### Textabschnitt
Problematische Online-Nutzung kann verschiedene Aspekte des Lebens negativ beeinflussen, wie zum Beispiel die psychische und physische Gesundheit, Bildungs- und Arbeitsleistungen sowie soziale Bindungen. Sie stellen einen Risikofaktor für die Entwicklung einer Verhaltenssucht dar.
Welche Kriterien weisen nun auf eine Verhaltenssucht hin? Woran kann man sich orientieren?
Das biopsychosoziale Komponentenmodell der Sucht
Das biopsychosoziale Komponentenmodell der Sucht geht davon aus, dass jedes Verhalten süchtig machen kann. Wenn eine Sucht vorliegt, zeigen betroffene Personen Symptome aus sechs psychologischen Bereichen: Salienz, Stimmungsänderung, Toleranz, Entzug, Konflikt und Rückfall.

Eine Abhängigkeit liegt vor, wenn mehrere dieser Kriterien über einen längeren Zeitraum erfüllt sind und das Leben der betroffenen Person erheblich beeinträchtigen.
Salienz
Salienz meint eine gedankliche Vereinnahmung und übermäßige Beschäftigung mit der Online-Aktivität. Betroffene verbringen einen Großteil ihrer Zeit damit, an die Aktivität zu denken und dementsprechend den Alltag zu planen. Der Gedanke an die Internet-Aktivität dominiert den Alltag und verdrängt andere Prioritäten.
Toleranz
Es ist bekannt, dass bei substanzbezogenen Süchten wie Alkohol- oder Drogensucht Betroffene mit der Zeit ihren Konsum steigern müssen, um dieselbe Wirkung zu erleben. Dasselbe gilt auch für Betroffene der Internetsucht: Sie müssen ihre Nutzungsdauer oder die Intensität der Aktivitäten immer weiter steigern, um dieselbe Befriedigung zu erleben. Das frühere Maß an Internetnutzung reicht nicht mehr aus oder die Reize / der Kick müssen stärker werden.
Konflikt
Die exzessive Nutzung führt zu Konflikten in verschiedenen Lebensbereichen, wie Familie, Partnerschaft, Freundeskreis oder im beruflichen Umfeld. Oft fühlen sich Betroffene schuldig oder überfordert, was die Konflikte weiter verstärkt.
Stimmungsänderung
Dieses Kriterium bezieht sich auf die Nutzung des Verhaltens, um Stress, Angst, depressiven Symptomen oder generell negativen Gefühlen etwas entgegenzusetzen und sich besser zu fühlen. Der Online-Aktivität wird nachgegangen, weil andere Strategien zur Bewältigung negativer Gefühle fehlen oder nicht aktiviert werden können.

### Quellenmaterial
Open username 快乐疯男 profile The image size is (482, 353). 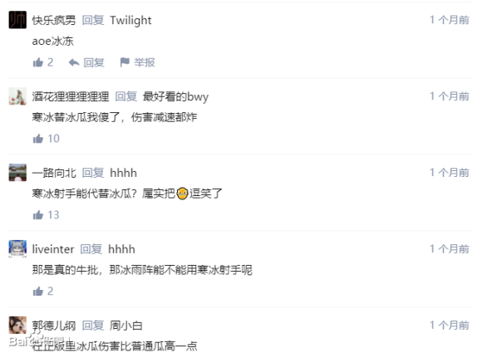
* * *
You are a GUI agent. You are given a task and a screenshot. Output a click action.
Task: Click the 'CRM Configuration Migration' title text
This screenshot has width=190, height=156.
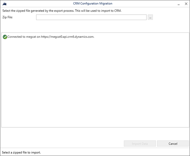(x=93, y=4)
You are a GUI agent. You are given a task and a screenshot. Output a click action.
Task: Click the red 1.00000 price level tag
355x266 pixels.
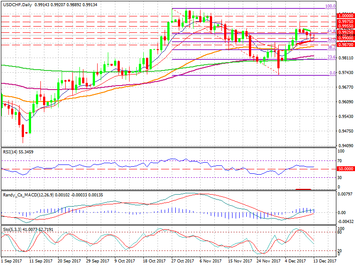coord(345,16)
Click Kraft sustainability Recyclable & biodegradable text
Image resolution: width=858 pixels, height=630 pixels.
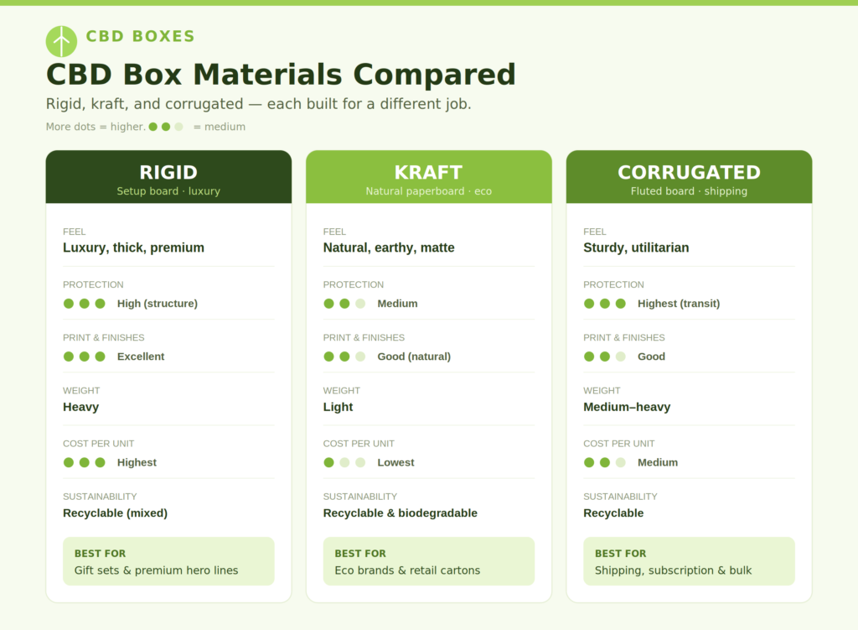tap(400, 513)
---
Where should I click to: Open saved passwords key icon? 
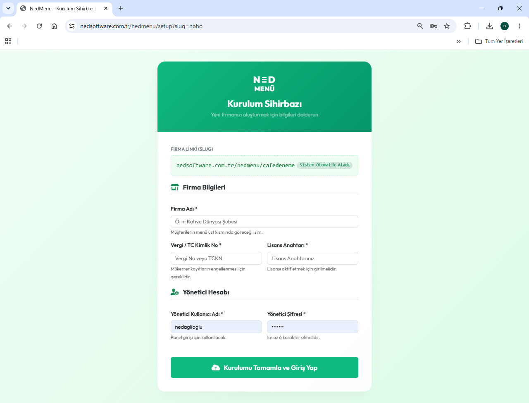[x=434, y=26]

### Zu lösende Aufgaben
1. Nennen Sie die sechs psychologischen Bereiche, aus denen laut dem Text über Verhaltenssucht bei einer Sucht Symptome auftreten.
2. Schreiben Sie aus dem Text über Verhaltenssucht die Stelle ab, die mit „Problematische Online-Nutzung kann“ beginnt und bis „Konflikt und Rückfall.“ reicht.
3. Führen Sie den Text über Verhaltenssucht im Anschluss an seinen letzten Satz weiter.

### Ihre Antworten
1. Salienz, Stimmungsänderung, Toleranz, Entzug, Konflikt und Rückfall

2.
Problematische Online-Nutzung kann verschiedene Aspekte des Lebens negativ beeinflussen, wie zum Beispiel die psychische und physische Gesundheit, Bildungs- und Arbeitsleistungen sowie soziale Bindungen. Sie stellen einen Risikofaktor für die Entwicklung einer Verhaltenssucht dar.
Welche Kriterien weisen nun auf eine Verhaltenssucht hin? Woran kann man sich orientieren?
Das biopsychosoziale Komponentenmodell der Sucht
Das biopsychosoziale Komponentenmodell der Sucht geht davon aus, dass jedes Verhalten süchtig machen kann. Wenn eine Sucht vorliegt, zeigen betroffene Personen Symptome aus sechs psychologischen Bereichen: Salienz, Stimmungsänderung, Toleranz, Entzug, Konflikt und Rückfall.

3.
Entzug
Ist der Zugang zum Internet eingeschränkt oder nicht vorhanden, treten unangenehme körperliche oder psychische Reaktionen wie innere Unruhe, Gereiztheit, Stimmungsschwankungen oder Schlafprobleme auf.
Rückfall
Mit der Sucht geht ein Kontrollverlust einher. Betroffene haben Schwierigkeiten, ihre Zeit für die (jeweils betroffene) Online-Aktivität zu begrenzen, obwohl sie sich der Problematik bewusst sind. Versuche, die Nutzung zu reduzieren, scheitern immer wieder.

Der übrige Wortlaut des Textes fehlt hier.